Write the listing out again word for word, leaving each picture behind.

INPUT MATERIAL section start

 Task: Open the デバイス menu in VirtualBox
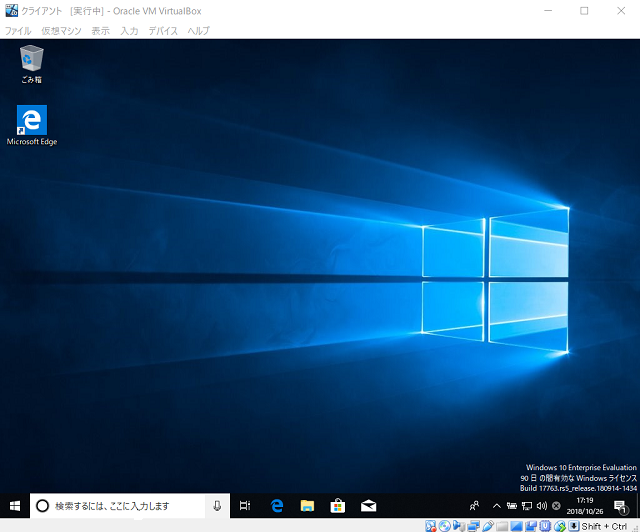point(163,31)
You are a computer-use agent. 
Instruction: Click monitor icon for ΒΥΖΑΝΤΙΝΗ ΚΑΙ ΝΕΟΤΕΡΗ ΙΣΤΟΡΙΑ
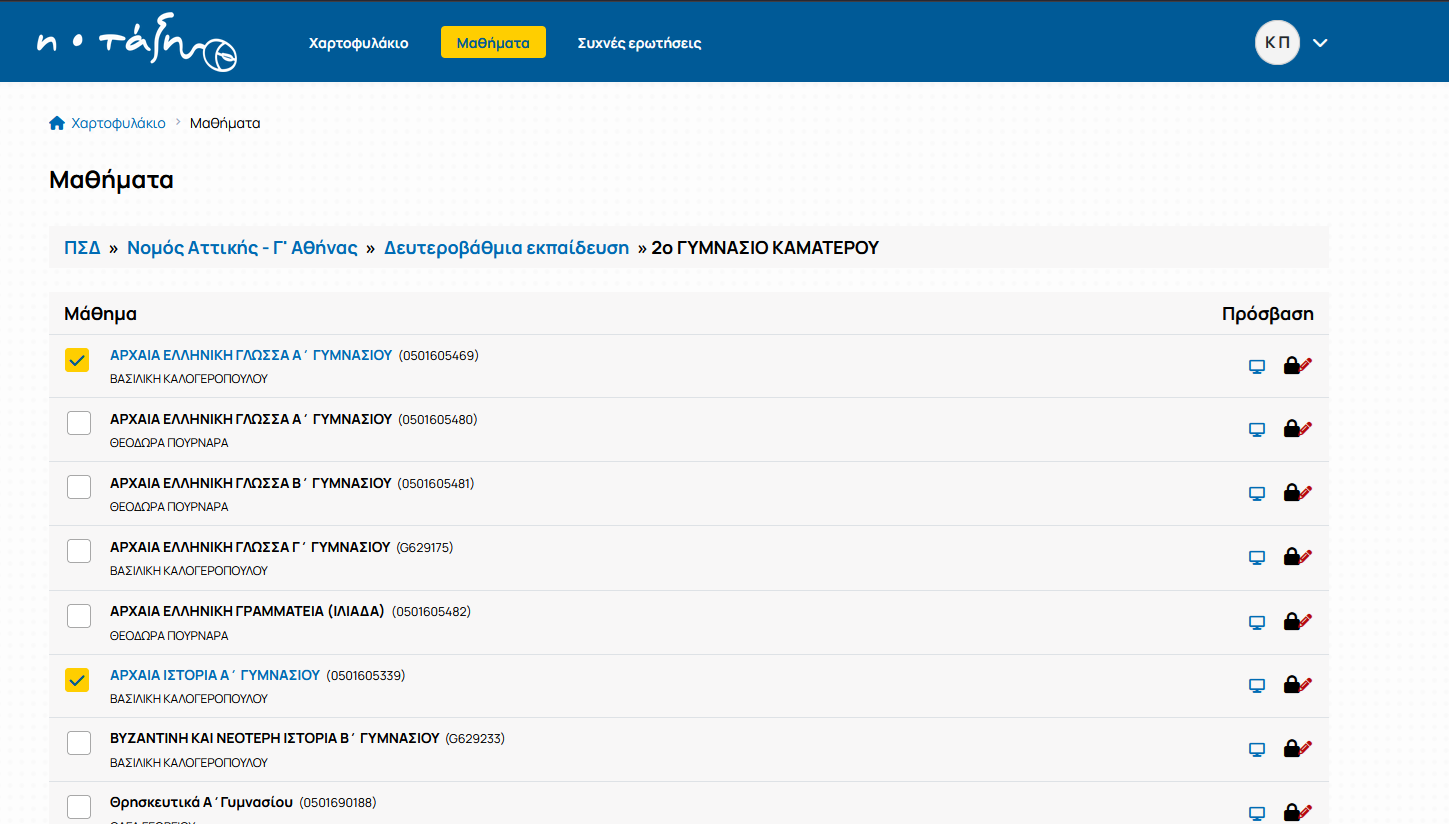click(1257, 749)
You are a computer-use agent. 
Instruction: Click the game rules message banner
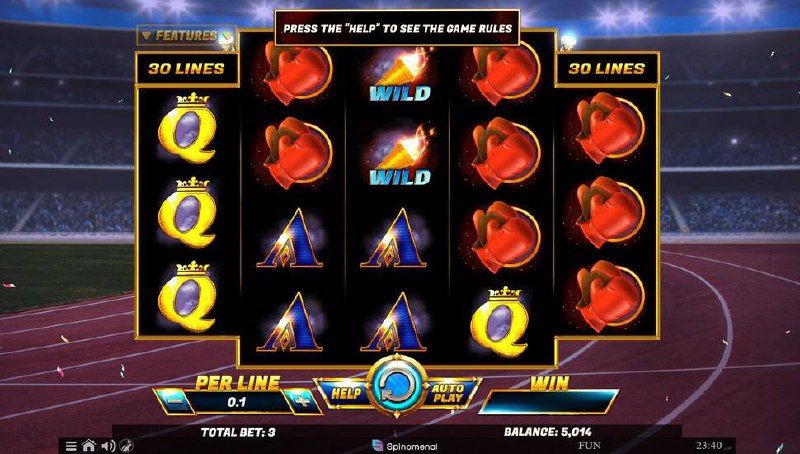tap(397, 28)
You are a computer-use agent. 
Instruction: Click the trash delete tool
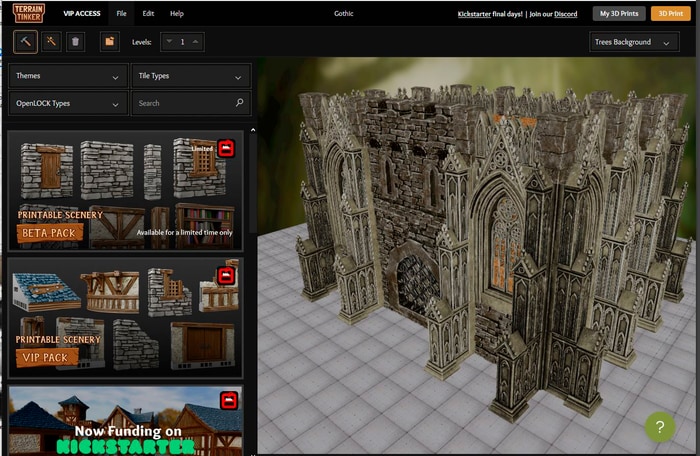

INPUT MATERIAL section end

> ANSWER SECTION:
 Task: Open the デバイス menu in VirtualBox
point(163,31)
You are a computer-use agent. 
Instruction: Click monitor icon for ΒΥΖΑΝΤΙΝΗ ΚΑΙ ΝΕΟΤΕΡΗ ΙΣΤΟΡΙΑ
click(1257, 749)
You are a computer-use agent. 
Instruction: Click the game rules message banner
tap(397, 28)
You are a computer-use agent. 
Instruction: Click the trash delete tool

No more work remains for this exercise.